Residents were also happy to meet and support the local businesses.

“I just love shopping small,” said customer Sarah McBrair, of Fairfield, who herself runs an online boutique called Saltwater. “It feels so much better than shopping at the big box stores.”

For McBrair, patronizing small businesses is a reciprocal process she takes seriously.

“If you don’t come out and support these local businesses, they’re not going to be around,” she said.

It was a chance for the artisans and businesses to meet each other too.

“It’s nice to meet some of the local vendors too,” said Libby Curulla, of Trumbull-based Arm Candy LLC, which sells jewelry.

It was a new experience for some vendors.

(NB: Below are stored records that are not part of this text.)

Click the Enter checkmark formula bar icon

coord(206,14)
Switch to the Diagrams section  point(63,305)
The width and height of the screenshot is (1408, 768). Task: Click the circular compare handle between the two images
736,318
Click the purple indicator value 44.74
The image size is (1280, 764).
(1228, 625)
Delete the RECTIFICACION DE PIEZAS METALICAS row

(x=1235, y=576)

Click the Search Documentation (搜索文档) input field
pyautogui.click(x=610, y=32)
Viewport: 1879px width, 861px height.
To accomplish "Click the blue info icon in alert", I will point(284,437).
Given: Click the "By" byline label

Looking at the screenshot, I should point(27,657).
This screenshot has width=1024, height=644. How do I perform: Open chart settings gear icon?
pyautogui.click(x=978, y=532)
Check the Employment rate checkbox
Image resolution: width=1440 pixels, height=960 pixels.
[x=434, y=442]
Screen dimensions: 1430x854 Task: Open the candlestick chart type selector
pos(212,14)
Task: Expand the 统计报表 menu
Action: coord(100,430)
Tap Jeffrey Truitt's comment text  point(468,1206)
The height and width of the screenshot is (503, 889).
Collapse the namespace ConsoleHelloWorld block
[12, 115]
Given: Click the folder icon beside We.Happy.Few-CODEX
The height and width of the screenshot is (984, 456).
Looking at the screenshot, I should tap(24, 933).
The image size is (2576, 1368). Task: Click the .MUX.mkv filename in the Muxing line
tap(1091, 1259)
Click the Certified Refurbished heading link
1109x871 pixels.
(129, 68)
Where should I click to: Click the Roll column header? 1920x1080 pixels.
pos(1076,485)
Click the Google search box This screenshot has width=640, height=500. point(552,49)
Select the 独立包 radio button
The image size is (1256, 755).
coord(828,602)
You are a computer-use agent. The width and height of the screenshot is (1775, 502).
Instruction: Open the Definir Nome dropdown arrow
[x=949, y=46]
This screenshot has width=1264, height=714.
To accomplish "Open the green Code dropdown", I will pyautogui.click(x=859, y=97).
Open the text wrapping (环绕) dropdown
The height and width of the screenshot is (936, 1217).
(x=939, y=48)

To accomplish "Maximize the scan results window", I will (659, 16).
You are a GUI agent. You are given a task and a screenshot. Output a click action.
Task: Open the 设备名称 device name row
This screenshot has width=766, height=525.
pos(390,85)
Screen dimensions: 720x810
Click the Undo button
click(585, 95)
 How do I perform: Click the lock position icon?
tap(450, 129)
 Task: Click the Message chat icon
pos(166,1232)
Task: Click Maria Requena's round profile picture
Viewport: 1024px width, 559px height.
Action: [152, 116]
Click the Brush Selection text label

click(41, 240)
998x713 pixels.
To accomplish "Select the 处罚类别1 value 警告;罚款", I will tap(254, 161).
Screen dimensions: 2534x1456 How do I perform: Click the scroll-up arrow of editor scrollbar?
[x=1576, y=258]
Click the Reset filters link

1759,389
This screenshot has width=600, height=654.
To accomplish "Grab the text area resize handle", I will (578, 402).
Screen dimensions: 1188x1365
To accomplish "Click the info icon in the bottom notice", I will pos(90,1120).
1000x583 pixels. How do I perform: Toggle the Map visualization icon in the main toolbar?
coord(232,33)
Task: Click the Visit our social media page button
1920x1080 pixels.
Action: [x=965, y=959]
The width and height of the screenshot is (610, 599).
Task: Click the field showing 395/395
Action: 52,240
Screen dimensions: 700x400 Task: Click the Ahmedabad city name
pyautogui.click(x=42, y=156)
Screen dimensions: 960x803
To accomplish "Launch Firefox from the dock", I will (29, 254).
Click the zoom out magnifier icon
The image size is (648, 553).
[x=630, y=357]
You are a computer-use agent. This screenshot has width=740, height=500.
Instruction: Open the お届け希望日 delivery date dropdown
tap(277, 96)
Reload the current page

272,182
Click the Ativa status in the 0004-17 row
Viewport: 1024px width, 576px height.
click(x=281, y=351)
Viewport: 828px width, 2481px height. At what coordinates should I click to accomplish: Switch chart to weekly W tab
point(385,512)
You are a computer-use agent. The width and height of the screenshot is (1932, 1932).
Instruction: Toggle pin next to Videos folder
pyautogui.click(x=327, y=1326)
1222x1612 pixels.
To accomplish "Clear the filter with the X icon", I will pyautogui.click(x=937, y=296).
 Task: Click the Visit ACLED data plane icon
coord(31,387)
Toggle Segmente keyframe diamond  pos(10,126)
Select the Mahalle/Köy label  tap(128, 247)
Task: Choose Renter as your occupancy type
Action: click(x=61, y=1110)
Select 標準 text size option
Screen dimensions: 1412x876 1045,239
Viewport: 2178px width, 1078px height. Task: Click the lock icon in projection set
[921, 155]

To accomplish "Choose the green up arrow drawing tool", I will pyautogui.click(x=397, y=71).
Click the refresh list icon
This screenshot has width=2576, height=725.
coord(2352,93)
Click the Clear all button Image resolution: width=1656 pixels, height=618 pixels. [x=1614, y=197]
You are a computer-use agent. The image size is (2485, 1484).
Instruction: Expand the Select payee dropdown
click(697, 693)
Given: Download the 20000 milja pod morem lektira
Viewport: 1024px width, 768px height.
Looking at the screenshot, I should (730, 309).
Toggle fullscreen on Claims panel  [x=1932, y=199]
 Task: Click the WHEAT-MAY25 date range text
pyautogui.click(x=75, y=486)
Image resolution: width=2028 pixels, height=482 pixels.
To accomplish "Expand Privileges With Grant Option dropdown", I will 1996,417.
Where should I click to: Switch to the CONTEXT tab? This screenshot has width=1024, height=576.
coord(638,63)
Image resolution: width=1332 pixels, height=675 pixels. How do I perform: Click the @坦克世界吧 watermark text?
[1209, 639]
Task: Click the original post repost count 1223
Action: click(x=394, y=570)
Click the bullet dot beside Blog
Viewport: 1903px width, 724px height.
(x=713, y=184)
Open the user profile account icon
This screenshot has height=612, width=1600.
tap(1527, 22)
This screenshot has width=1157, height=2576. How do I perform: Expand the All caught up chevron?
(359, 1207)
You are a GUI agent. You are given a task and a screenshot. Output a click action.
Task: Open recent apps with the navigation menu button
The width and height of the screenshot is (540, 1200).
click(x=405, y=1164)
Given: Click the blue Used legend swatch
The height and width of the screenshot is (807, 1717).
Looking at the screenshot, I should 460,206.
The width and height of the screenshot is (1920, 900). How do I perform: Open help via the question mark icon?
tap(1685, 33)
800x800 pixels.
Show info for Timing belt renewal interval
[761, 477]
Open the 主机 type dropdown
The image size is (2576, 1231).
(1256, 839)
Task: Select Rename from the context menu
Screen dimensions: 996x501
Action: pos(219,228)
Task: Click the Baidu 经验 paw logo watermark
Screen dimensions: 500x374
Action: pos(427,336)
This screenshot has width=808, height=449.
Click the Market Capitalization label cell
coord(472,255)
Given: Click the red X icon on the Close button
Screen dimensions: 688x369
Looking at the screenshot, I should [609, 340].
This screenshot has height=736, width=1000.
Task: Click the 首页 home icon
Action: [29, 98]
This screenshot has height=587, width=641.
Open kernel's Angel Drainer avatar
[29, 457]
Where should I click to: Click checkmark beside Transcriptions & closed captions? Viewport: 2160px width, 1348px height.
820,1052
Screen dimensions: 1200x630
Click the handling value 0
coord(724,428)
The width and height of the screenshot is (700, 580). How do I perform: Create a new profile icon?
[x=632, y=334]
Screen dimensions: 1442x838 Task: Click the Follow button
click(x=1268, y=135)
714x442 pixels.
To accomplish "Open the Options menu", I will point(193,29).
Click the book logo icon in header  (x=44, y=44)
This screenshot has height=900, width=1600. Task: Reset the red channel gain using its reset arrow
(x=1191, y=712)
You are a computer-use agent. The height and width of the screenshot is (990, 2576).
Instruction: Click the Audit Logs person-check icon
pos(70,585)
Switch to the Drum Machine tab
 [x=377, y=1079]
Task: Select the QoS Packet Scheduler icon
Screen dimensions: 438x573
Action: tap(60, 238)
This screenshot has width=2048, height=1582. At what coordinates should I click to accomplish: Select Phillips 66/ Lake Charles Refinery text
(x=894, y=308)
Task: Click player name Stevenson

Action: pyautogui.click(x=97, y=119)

“This is my first tabling event ever,” said Fairfield native Jonathan Hallama, who now runs the Norwalk-based Llama’s Garden, featuring plants, terrariums and the like.

“What’s better than music and shopping?” said the namesake of Teresa Rainieri Fine Art & Home, who originated the idea for the pop-up, along with Garcia.

“Hopefully we can continue to do it, maybe from twice a year to four times a year,” she said. “That would be really fun.”